L’assurance indicielle agricole devrait contribuer à sécuriser les activités des acteurs de la filière riz et à faciliter leur accès au financement bancaire, en les protégeant contre les risques liés notamment aux aléas climatiques, a indiqué, mercredi 2 septembre 2026 à Yamoussoukro, le directeur général de la Planification, des statistiques et des projets au ministère de l’Agriculture, du Développement rural et des Productions vivrières, Diby Kokora Alexandre.
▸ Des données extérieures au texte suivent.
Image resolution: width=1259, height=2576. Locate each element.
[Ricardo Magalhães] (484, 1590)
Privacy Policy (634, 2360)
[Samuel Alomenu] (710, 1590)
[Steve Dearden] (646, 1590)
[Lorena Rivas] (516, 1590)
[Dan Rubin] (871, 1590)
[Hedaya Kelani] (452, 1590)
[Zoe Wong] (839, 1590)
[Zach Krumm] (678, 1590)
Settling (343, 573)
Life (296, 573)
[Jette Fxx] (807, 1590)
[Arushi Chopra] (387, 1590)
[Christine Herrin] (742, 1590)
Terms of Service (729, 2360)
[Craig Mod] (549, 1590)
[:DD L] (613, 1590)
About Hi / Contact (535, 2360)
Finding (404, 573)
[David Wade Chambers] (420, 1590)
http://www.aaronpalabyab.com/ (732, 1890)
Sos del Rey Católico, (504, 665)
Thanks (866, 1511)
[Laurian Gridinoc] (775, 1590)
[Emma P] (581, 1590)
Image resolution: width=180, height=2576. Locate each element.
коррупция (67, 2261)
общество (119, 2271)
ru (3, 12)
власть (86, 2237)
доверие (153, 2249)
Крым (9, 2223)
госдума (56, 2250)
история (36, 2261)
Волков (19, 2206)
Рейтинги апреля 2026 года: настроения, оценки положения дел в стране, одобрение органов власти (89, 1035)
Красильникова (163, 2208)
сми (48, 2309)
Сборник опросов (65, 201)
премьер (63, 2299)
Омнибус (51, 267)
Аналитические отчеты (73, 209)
« L’assurance indicielle vient aider les acteurs du secteur à avoir un outil, un mécanisme qui permet de couvrir les risques » auxquels ils sont exposés, a expliqué M. Diby à l’ouverture d’un atelier de sensibilisation et de renforcement des capacités des acteurs de la filière riz sur ce mécanisme.
Selon lui, les risques liés notamment à la terre, à l’eau, aux précipitations et au climat constituent des facteurs susceptibles d’affecter les activités agricoles. La mise en place d’un dispositif permettant de mieux les couvrir devrait ainsi renforcer la confiance des établissements financiers et favoriser l’augmentation des financements accordés au secteur.
« L’agriculture demeure confrontée à un déficit de financement », a relevé le responsable, estimant que l’assurance indicielle devrait permettre aux acteurs agricoles de mieux s’intégrer dans l’écosystème bancaire et financier en rassurant les partenaires sur leur capacité à préserver leurs revenus face aux aléas.
L’assurance indicielle, également appelée assurance paramétrique, déclenche l’indemnisation sur la base d’un indice prédéfini, notamment un niveau de précipitations ou un autre paramètre climatique, sans nécessiter une évaluation individuelle des dommages.
L’assurance indicielle appelée à sécuriser la filière riz et son accès au financement
Dans cette perspective, l’État de Côte d’Ivoire a engagé un projet d’assurance indicielle agricole dont les premiers produits sont annoncés pour 2027. La première phase cible trois filières, à savoir le riz, le coton et le palmier à huile.
Diby a insisté sur la nécessité d’associer les producteurs à la conception du mécanisme afin que leurs réalités et préoccupations soient prises en compte dans la structuration des produits d’assurance.
L’atelier, qui se tient du 2 au 5 septembre à Yamoussoukro, réunit notamment des producteurs, assureurs, acteurs bancaires et cabinets spécialisés. Il vise à renforcer les capacités des acteurs de la filière riz et à présenter l’état d’avancement du projet d’assurance récolte indicielle.
Pour le directeur général, ce mécanisme doit contribuer à soutenir l’ambition gouvernementale d’atteindre l’autosuffisance en riz et, plus largement, de renforcer la souveraineté alimentaire du pays.